Stored records:
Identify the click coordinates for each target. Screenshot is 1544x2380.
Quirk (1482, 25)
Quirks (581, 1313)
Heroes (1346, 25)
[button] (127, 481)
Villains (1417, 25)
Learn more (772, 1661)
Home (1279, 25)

### What is being asked
Transcribe the records above exactly as they appear.

### Written solution
Identify the click coordinates for each target. Screenshot is 1544x2380.
Quirk (1482, 25)
Quirks (581, 1313)
Heroes (1346, 25)
[button] (127, 481)
Villains (1417, 25)
Learn more (772, 1661)
Home (1279, 25)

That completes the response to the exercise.